## DATA TO EXAMINE:
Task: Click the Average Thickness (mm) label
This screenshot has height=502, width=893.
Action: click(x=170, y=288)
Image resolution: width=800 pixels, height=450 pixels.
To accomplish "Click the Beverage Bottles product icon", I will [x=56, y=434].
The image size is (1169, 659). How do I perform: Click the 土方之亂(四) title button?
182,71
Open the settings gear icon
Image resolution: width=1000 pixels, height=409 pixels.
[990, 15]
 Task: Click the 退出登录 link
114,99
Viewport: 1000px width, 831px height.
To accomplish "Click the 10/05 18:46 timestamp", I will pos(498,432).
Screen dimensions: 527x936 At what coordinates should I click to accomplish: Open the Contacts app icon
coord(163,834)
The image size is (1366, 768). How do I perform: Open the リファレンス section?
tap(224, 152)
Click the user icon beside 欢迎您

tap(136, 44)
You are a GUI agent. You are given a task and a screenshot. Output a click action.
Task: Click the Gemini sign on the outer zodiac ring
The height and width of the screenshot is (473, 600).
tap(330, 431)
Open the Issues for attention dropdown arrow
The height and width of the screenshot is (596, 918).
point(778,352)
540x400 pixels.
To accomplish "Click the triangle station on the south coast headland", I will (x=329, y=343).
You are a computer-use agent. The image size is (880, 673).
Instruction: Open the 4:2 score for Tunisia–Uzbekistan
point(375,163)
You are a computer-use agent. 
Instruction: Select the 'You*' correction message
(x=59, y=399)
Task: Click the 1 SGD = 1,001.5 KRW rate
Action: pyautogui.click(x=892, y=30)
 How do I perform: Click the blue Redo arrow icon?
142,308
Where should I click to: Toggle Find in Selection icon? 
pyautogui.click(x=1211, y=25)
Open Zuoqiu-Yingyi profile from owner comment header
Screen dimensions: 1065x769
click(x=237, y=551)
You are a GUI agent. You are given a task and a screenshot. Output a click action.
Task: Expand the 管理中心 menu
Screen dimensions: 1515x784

## PROBLEM TO WORK ON:
The answer must consist of every line in the records above that contains the word "agent".

## TASK OUTPUT:
You are a GUI agent. You are given a task and a screenshot. Output a click action.
You are a computer-use agent. The image size is (880, 673).
You are a computer-use agent. 
You are a GUI agent. You are given a task and a screenshot. Output a click action.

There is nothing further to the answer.